Rich Zahradnik’s Lights Out Summer won the Private Eye Writers of America’s Shamus Award for Best Paperback Original novel in 2018. The main character Coleridge Taylor is a Crime Reporter. Not what I would call a traditional private eye, but he does fit perfectly the PWA definition. None of that is really important. I only mention, so a reader doesn’t jump into this thinking they’re getting Sam Spade (or Fuzzy Koella, for that matter).
The book is set in 1977 New York. The Summer of Sam, and the NYC blackout, which leds the book its title. The media is in a frenzy over The Story. Son of Sam, a serial killer hunting young lovers throughout the city’s boroughs. Taylor works for a local news wire, and pushed constantly to cover Sam. However, he resist this. Rightfully, arguing that everyone is covering it. Instead he chooses to cover the murder of a young Harlem woman, whose case is buried under the coverage by both the police and press of the serial killings.

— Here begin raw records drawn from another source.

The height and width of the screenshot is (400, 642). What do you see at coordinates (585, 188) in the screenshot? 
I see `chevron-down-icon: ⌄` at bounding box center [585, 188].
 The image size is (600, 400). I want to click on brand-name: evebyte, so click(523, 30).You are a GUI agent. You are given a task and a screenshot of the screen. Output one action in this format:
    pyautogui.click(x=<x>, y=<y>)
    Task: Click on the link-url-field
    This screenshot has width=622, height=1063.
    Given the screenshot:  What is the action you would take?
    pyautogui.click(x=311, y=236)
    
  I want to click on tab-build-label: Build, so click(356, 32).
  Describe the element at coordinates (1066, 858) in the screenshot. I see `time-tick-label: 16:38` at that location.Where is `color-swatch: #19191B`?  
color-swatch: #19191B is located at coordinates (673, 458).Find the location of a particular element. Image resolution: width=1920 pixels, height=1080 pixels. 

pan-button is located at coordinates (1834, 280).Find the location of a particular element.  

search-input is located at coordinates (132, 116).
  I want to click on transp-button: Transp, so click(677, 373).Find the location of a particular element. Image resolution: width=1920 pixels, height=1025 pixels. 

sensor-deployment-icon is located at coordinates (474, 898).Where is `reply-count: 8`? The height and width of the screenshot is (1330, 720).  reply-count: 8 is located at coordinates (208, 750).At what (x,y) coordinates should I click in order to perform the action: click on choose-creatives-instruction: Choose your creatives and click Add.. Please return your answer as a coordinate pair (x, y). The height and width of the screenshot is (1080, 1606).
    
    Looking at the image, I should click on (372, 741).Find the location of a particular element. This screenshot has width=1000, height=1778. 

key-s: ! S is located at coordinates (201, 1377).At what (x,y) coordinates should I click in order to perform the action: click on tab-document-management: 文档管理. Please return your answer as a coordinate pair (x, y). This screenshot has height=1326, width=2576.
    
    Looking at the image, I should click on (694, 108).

Lights Out Summer isn’t quite the action-packed thriller of Hardman, but it’s still hard-boiled. Taylor is no amateur sleuth. And the crime here is street crime conducted by drug dealers and other low-lifes. While it doesn’t have the frenetic action of some hard-boiled novels, it still works the mystery at an excellent pace…and picks up just right when the black out hits the city.
I am thrilled to discover Zahradnik, and I hope you will give him a try, too.